Pizza Dough & Prep

Author: Justin
Serves 2-3



 
 

3/4 cup warm water 1 Tbl. olive oil
2 1/4 cup all purpose flour 1 tsp. salt
1 tsp. sugar 1 tsp. dry yeast

Place ingredients into bread machine in order (water, oil, flour, salt, sugar, yeast).  Set on Pizza Dough setting, which will run for one hour.

Preheat oven to 450 degrees, with pizza stone on the shelf in the middle of the oven.

Spread a lot of corn meal on the pizza peel.  Then spread some more on.  Remove complete dough from machine, and set on peel.  Roll out a bit with rolling pin, to maybe half-size.  Pick up, and begin to spin a bit on the knuckles, pulling the dough gently outwards with each toss.  Do this until the pizza is roughly the right size (big enough to almost touch the edges of the flat part of the peel).  It is fine if the center is paper-thin, so long as it doesn't break.  Place down on the peel, and use fingers and rolling pin to even out the edges.

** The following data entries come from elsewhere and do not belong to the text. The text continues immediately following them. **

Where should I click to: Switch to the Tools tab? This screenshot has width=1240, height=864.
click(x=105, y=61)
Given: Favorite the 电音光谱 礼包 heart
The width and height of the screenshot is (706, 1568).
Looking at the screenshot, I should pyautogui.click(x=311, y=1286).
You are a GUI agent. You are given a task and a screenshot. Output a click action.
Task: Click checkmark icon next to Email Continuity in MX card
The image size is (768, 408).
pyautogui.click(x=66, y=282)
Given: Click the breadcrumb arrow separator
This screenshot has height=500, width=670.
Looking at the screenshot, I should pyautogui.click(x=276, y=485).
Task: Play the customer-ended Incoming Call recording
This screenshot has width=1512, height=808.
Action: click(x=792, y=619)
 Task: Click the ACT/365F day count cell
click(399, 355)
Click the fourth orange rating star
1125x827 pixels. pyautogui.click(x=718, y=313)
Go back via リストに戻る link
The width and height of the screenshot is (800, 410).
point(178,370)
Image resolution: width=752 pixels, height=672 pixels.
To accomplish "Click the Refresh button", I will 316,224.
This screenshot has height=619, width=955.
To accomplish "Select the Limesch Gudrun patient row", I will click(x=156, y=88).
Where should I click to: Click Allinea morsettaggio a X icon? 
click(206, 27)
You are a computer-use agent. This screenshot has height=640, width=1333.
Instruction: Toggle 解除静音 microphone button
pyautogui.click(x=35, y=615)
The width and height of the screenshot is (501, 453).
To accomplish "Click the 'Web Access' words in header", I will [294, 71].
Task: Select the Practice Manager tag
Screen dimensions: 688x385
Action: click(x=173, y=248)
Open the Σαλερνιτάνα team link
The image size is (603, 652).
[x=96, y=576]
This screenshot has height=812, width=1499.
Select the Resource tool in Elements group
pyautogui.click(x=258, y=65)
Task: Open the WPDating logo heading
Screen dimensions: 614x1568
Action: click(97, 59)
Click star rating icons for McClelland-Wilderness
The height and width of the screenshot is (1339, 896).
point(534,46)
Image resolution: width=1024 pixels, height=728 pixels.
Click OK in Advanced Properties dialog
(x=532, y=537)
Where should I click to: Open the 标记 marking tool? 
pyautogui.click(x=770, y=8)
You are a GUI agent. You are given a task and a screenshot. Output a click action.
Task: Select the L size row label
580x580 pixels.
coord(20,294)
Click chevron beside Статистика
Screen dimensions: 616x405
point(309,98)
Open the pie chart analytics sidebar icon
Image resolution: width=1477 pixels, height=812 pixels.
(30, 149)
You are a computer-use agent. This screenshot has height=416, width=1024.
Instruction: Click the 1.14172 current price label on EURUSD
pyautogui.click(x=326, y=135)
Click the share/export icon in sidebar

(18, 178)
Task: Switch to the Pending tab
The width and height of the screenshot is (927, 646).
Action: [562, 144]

Spread toppings on pizza -- sauce, then solids, then cheese.  (Exact choice of toppings depends on what kind of pizza you're making.)  Spread all almost all the way to the edge -- leave no more than 1/2" at the edge.

Slide pizza from peel onto pizza stone; there will usually be a bit of smoke.  Bake for 8-10 minutes, until cheese and crust are browning nicely.  Remove stone, and serve immediately.

Notes and Variations

This makes a tasty pizza that's generally a bit more than we can eat for dinner.  Current favorite variations are Thai Shrimp with Peanut Sauce, Pizza Faux Venezia and Pesto with Shrimp.  (Yes, we like shrimp on our pizza.)

For nights when I want a shortcut: Shaw's sells a perfectly decent pizza crust, but it's much too big.  (About 22 oz, of which we need about 16.)  Let it warm up a little bit, then spread it as normal, but spin and roll it out and big as possible.  Then cut the edges off, sizing the result to the peel.  The result is a good thin crust with good flavor and crispness.

Sources

Dough recipe adapted from bread machine's cookbook; I'm recording it here in case anything happens to that cookbook.  (However, the cookbook is clearly intended for a thicker crust -- their recommendations are for far too much dough.)  The rest was made up by trial and error.